Given text:
A racecar has multiple, complex systems that all must work together to achieve a common goal: get down the track as quickly as possible. Things like the engine, transmission, and electronics are important, but they’re nothing without the chassis. If your cars’ chassis isn’t doing its job, everything else will fail behind it.
A very important area that many racers overlook with their chassis is ride height. The ride height of a racecar is a key brick in the foundation that defines the car and sets the table for success at the track. If the car isn’t using the correct ride height for its purpose, the chassis will never work correctly, be a source of tuning headaches, and cost the driver wins at the track. Plus, it might look a little funny, and as we can all attest, looks matter.
Getting a high horsepower car to hook at the track takes a solid understanding of suspension, and how ride height plays into it.
The Basics Of Chassis Ride Height
Having the accurate chassis ride height on a racecar for its intended use is critical, as it ensures the car will work correctly and respond to changes based on track conditions. The chassis ride height is something that’s set at conception when the car is being constructed, and rarely can ever be changed without cutting the car apart. Having a plan of what you want to do with the car up front is paramount in making sure it will work for your intended use, and keep the “new car blues” time period much shorter when you’re at the track.
Generally speaking, chassis ride height is the height the car as it sits after you have the suspension at its best possible location. There are many different variables that will factor into this, including whether or not the car is a tube chassis build, a back-half conversion, the type of suspension the car has, and the driveline. The factor that trumps all of those, however, is the wheel and tire choice, which will dictate exactly where your chassis ride height will or should be.
Here’s an example of a wheel and tire being used to set the chassis ride height as fabrication begins.
When the wheels and tires have been chosen and diameter established, the radius of that tire diameter can be used to find the distance needed from the ground for chassis ride height. For the front, you would measure from the center of the mounting point of the tire, like the spindle, while in the rear you’d use the axle as your center measuring point.

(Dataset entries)
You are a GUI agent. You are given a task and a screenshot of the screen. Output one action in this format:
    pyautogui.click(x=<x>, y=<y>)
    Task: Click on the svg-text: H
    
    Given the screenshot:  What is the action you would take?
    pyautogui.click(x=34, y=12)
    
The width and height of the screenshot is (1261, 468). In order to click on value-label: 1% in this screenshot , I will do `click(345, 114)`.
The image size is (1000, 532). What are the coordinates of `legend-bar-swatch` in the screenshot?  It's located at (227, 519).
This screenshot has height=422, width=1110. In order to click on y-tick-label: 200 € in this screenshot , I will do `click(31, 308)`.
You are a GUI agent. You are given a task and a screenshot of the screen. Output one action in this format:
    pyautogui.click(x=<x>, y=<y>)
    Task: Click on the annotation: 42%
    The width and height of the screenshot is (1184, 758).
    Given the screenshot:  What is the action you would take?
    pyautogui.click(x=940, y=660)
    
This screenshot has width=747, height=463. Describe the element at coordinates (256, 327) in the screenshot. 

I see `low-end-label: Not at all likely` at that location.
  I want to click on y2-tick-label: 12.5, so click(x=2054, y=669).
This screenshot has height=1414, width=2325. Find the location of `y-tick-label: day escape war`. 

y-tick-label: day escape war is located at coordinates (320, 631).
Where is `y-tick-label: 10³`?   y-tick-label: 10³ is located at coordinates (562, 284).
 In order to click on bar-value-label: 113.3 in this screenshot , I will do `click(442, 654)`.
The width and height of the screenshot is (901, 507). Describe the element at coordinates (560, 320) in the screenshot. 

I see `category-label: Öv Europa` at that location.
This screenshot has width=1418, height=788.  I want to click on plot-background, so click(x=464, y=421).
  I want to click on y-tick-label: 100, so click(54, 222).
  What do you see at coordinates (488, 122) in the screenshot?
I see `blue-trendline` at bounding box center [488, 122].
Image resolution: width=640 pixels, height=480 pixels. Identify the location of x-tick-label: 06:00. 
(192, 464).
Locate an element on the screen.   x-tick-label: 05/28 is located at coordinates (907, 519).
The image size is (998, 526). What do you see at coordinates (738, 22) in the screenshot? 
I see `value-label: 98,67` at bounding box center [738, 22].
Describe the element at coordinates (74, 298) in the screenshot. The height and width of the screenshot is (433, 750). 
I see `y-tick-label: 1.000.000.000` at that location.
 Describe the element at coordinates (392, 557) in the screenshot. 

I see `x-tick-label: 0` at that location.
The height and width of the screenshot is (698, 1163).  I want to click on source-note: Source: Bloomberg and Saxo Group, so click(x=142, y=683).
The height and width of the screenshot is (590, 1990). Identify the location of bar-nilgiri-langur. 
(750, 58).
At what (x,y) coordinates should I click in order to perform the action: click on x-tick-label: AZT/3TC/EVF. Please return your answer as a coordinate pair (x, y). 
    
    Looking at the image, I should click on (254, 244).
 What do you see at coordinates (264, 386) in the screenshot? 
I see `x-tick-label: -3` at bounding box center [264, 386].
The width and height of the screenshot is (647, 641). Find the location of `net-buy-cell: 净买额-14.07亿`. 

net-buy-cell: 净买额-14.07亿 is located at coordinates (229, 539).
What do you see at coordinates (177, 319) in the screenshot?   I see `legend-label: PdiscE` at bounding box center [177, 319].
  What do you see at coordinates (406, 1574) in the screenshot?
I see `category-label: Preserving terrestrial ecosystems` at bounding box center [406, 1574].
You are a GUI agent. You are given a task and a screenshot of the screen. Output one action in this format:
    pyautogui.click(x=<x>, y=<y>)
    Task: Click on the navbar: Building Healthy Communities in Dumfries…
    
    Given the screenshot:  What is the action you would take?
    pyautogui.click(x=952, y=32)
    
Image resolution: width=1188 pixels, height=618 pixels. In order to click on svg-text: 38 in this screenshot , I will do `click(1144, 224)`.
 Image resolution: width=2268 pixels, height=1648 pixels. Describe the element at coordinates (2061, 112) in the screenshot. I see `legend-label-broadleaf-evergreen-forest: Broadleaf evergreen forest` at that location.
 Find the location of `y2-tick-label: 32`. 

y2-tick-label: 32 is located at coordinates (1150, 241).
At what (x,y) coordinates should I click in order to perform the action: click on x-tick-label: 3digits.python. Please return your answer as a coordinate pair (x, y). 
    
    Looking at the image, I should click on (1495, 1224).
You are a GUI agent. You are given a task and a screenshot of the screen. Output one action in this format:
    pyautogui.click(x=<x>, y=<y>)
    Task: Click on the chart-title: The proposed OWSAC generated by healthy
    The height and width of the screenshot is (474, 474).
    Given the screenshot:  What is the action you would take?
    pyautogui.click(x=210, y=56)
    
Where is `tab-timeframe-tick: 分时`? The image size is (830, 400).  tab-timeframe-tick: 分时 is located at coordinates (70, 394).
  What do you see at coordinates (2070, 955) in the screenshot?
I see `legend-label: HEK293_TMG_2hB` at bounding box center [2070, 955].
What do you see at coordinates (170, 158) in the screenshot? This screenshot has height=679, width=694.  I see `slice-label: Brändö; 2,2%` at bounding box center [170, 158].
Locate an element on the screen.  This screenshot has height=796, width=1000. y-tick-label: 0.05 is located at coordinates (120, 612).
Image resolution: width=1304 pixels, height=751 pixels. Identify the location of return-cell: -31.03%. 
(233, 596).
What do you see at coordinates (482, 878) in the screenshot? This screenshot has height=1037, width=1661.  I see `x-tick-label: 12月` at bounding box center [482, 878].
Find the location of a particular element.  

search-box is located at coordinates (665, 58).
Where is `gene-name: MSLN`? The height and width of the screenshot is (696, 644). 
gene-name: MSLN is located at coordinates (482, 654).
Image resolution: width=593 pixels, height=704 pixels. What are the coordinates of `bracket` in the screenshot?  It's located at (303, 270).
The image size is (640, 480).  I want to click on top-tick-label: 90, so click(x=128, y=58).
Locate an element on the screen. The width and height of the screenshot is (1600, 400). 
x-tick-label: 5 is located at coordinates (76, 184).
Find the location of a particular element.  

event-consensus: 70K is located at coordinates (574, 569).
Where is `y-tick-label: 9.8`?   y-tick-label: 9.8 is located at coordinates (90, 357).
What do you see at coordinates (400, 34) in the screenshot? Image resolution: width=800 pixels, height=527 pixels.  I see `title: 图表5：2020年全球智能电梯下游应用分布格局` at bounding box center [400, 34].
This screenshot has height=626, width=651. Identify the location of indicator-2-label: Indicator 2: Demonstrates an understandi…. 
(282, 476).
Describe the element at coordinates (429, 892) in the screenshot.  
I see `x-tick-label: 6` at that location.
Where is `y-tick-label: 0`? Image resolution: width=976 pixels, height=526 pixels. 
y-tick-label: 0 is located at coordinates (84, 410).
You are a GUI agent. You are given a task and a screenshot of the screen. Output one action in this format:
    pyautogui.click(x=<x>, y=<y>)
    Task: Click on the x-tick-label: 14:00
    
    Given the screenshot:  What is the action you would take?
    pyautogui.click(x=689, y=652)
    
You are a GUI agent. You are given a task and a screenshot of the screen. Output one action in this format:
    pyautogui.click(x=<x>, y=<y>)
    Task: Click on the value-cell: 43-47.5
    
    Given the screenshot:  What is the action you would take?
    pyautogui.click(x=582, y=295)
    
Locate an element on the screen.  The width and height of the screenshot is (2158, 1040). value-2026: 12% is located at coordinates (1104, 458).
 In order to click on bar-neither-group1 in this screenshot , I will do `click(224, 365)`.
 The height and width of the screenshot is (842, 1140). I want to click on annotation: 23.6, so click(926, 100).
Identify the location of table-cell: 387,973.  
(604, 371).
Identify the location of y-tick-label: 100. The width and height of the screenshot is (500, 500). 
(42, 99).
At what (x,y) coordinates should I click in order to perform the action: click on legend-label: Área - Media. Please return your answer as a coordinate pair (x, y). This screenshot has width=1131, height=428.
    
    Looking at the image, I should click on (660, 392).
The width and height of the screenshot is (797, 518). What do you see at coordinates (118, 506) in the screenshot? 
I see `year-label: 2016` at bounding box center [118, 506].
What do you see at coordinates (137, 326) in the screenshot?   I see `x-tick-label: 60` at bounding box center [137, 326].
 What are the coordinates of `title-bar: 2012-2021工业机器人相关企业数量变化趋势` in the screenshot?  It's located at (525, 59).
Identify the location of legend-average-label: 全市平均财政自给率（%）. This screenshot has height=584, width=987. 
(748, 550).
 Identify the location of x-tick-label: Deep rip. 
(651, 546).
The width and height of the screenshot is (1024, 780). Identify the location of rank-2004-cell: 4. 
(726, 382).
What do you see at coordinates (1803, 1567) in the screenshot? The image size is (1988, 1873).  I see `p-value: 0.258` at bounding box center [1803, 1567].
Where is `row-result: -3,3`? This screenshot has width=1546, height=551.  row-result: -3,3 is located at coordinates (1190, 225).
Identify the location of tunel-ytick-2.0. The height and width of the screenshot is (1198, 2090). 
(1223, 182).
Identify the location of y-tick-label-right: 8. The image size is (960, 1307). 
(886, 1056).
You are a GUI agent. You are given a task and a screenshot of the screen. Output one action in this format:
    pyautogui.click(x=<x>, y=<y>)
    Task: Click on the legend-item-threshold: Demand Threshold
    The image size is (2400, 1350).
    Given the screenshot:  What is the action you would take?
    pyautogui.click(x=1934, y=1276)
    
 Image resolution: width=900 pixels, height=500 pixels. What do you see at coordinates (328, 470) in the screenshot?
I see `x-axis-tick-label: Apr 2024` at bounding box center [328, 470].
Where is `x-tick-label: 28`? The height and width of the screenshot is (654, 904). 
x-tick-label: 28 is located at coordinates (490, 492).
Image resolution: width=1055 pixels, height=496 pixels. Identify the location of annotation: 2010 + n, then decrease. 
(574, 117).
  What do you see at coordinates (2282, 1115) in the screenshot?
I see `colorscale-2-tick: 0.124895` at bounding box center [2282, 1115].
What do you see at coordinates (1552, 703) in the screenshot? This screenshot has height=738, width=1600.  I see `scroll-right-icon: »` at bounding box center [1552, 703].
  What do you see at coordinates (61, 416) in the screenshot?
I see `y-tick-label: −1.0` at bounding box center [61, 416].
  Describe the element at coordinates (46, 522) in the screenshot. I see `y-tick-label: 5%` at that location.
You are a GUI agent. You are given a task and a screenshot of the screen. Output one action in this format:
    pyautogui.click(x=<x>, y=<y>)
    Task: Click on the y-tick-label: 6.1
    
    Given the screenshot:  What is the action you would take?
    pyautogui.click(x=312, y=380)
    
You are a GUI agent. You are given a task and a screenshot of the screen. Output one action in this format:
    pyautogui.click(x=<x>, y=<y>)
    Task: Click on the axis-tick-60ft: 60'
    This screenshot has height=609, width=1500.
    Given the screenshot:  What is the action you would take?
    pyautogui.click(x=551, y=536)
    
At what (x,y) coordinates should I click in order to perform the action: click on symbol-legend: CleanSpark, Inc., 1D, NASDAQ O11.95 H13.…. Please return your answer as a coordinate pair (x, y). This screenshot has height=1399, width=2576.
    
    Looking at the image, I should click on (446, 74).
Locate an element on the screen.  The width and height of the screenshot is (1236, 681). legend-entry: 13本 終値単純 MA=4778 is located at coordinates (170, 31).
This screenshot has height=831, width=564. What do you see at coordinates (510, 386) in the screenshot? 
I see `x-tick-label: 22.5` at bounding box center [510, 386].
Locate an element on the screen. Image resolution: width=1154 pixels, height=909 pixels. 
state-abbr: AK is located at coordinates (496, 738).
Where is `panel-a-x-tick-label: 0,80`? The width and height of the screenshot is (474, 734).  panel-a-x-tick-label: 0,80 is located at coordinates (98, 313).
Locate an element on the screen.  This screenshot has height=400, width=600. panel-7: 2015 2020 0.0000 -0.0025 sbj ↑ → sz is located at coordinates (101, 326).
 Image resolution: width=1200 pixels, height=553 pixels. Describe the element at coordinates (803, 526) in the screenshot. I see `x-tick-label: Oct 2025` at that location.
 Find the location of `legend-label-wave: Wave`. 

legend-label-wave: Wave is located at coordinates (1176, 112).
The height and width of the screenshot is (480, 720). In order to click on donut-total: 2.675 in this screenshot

Questions to answer:
1. According to the ride height article, which factor trumps all others in dictating where chassis ride height should be?
2. Lay out the part of the dataset entries that opens with the line containing "Image resolution: width=1055" and closes with the line containing "Looking at the image, I should click on (446, 74).", including both, as a JSON list of strings with one string per line and blank lines left out.
The ride height article and the dataset entries are unrelated to each other.

Numbered responses:
1. The wheel and tire choice.

2.
[
  "Image resolution: width=1055 pixels, height=496 pixels. Identify the location of annotation: 2010 + n, then decrease. ",
  "(574, 117).",
  "  What do you see at coordinates (2282, 1115) in the screenshot?",
  "I see `colorscale-2-tick: 0.124895` at bounding box center [2282, 1115].",
  "What do you see at coordinates (1552, 703) in the screenshot? This screenshot has height=738, width=1600.  I see `scroll-right-icon: »` at bounding box center [1552, 703].",
  "  What do you see at coordinates (61, 416) in the screenshot?",
  "I see `y-tick-label: −1.0` at bounding box center [61, 416].",
  "  Describe the element at coordinates (46, 522) in the screenshot. I see `y-tick-label: 5%` at that location.",
  "You are a GUI agent. You are given a task and a screenshot of the screen. Output one action in this format:",
  "    pyautogui.click(x=<x>, y=<y>)",
  "    Task: Click on the y-tick-label: 6.1",
  "    Given the screenshot:  What is the action you would take?",
  "    pyautogui.click(x=312, y=380)",
  "You are a GUI agent. You are given a task and a screenshot of the screen. Output one action in this format:",
  "    pyautogui.click(x=<x>, y=<y>)",
  "    Task: Click on the axis-tick-60ft: 60'",
  "    This screenshot has height=609, width=1500.",
  "    Given the screenshot:  What is the action you would take?",
  "    pyautogui.click(x=551, y=536)",
  "At what (x,y) coordinates should I click in order to perform the action: click on symbol-legend: CleanSpark, Inc., 1D, NASDAQ O11.95 H13.…. Please return your answer as a coordinate pair (x, y). This screenshot has height=1399, width=2576.",
  "    Looking at the image, I should click on (446, 74)."
]